### WRITTEN REQUEST 1
Using the Metrics service article, answer each question.
(a) What is the article ID?
(b) Which product does the article list?
(c) On which port does the connection to "metrics-postgresql-ha-pgpool" fail?
### WRITTEN REQUEST 2
List every pod name that the Metrics service article shows in the not running state (0/1).
### WRITTEN REQUEST 3
Reproduce the passage of the Metrics service article from "calendar_today" up to and including "running state (0/1).".

### EXTRACT PROVIDED
-- -- --

Metrics service is down, causing Metrics Delivery Failure errors on all hosts.
search cancel

Metrics service is down, causing Metrics Delivery Failure errors on all hosts.

book

Article ID: 389720

calendar_today

Updated On:

Products

VMware vDefend Firewall

Issue/Introduction

  • NAPP is degraded and Metrics is down in NSX UI.

  • You will see these pods in not running state (0/1).

napp-k get pods | grep 0/1

metrics-db-helper-76f75ffb96-4wcnx                               0/1     Running     2442 (6m13s ago)   74d
metrics-manager-7bfb69fd77-784dv                                 0/1     Running     2533 (4m45s ago)   74d
metrics-manager-7bfb69fd77-zdrr8                                 0/1     Running     2561 (5m13s ago)   74d

  • metrcs-manager pod logs has this error.

napp-k logs metrics-manager-7bfb69fd77-784dv

+ psql -a postgresql://metrics-postgresql-ha-pgpool:5432/metrics -U postgres -f /opt/vmware/nsx/pace/scripts/schema-upgrade.sql
psql: error: connection to server at "metrics-postgresql-ha-pgpool" (10.102.##.##), port 5432 failed: ERROR:  unable to read message kind
DETAIL:  kind does not match between main(45) slot[1] (53)

-- -- --

### RECORDED INFORMATION
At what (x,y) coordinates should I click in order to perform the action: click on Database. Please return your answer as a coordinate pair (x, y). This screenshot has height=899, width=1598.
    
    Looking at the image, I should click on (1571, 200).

-- -- --

### FULL ANSWER 1
(a) 389720
(b) VMware vDefend Firewall
(c) 5432

### FULL ANSWER 2
- metrics-db-helper-76f75ffb96-4wcnx
- metrics-manager-7bfb69fd77-784dv
- metrics-manager-7bfb69fd77-zdrr8

### FULL ANSWER 3
calendar_today

Updated On:

Products

VMware vDefend Firewall

Issue/Introduction

  • NAPP is degraded and Metrics is down in NSX UI.

  • You will see these pods in not running state (0/1).